Tri-State Coalition for Responsible Investment

New York, Connecticut, and New Jersey

Increasingly secular and religious groups alike are using shareholder resolutions as a tactic to address large scale environmental problems like climate change. This tactic has been employed by the Tri-State Coalition for Responsible Investment since 1975, when Roman Catholic officials brought together congregations from New York, Connecticut and New Jersey with the simple but daunting mission to find a way to collectively bring a sense of responsibility and conscience to corporate behavior. Today, Tri-State is an organization of 35 Roman Catholic dioceses and congregations.

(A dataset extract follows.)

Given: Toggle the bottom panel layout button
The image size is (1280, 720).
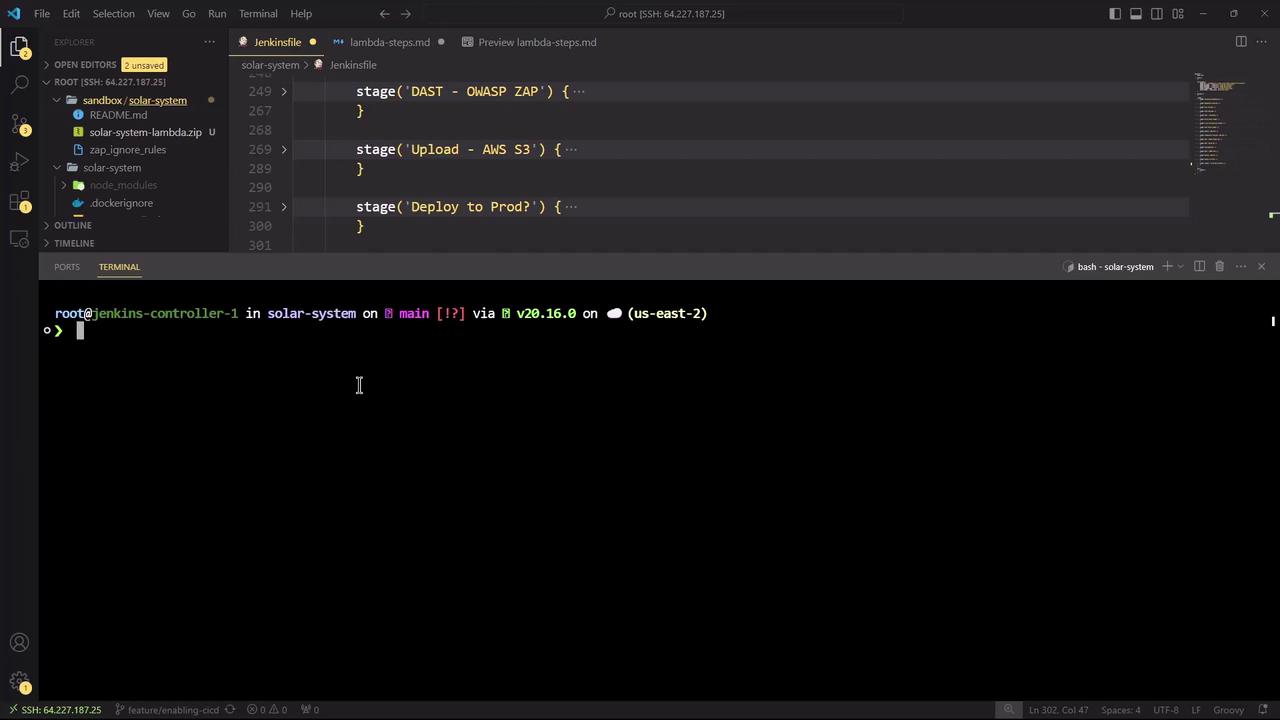Looking at the screenshot, I should point(1136,14).
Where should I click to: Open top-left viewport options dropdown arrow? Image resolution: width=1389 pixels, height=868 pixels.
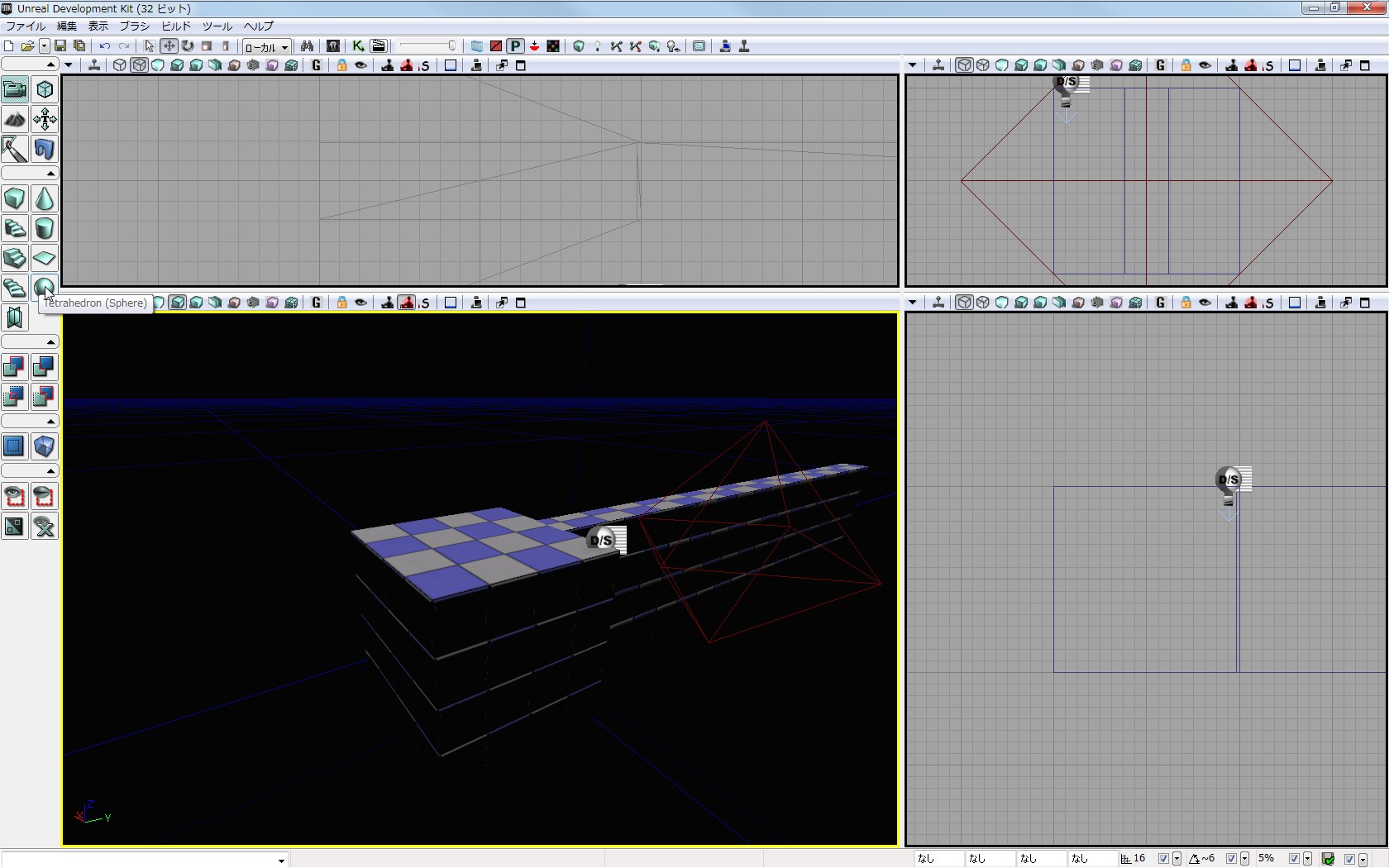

The organization ultimately gets its leverage from the fact that the Church is a significant stockholder in many of the country’s largest corporations. As shareholders, the coalition members can petition the companies to provide certain services -- particularly information -- on behalf of all the stockholders. Over the years Tri-State has negotiated with companies on issues of human rights, labor, ecological concerns, militarism, equality, health and tobacco and international debt and capital flows. Working in coalition with other organizations such as Religious Orders Along the River, Tri-State has been instrumental in forcing General Electric to pay for a clean-up the Hudson River. Over the past couple of years, Tri-State has expanded its focus to include corporate accountability for climate change, successfully targeting large corporations such as ExxonMobil and Ford Motor Company, the country’s second largest automaker.



In 2002, the Tri-State campaign helped bring about a resolution urging ExxonMobil to adopt a plan for investment in renewable energy resources, which garnered the support of 20.3 percent of the shareholder vote at the company’s annual meeting in Dallas -- more than double the 8.9 percent the same resolution achieved the previous year. This success positioned Tri-State to continue to bring pressure on ExxonMobil to face the facts about climate change. “Global warming,” Tri-State Executive Director, Sr. Patricia Daly, OP, says, “represents a grave injustice in that poor people around the planet will suffer the greatest.”

As a result of a shareholder resolution filed with Ford Motor Company in March 2005, Ford announced it will issue a comprehensive report later this year examining the business implications of reducing greenhouse gas emissions, including impacts from possible policy and regulatory changes. Building on previous studies to measure greenhouse emissions from its manufacturing facilities, Ford agreed to examine the strategic and financial implications on the company’s business over the next 5 to 10 years of various policy and regulatory scenarios addressing the reduction of greenhouse gas emissions from cars and trucks. The report will focus primarily on the company’s core North American market that accounts for nearly two-thirds of its annual sales. The report also will assess the evolving role of new technologies such as hybrid and hydrogen fuel-cell vehicles in light of the climate change issue. It will be the first such report in the auto industry.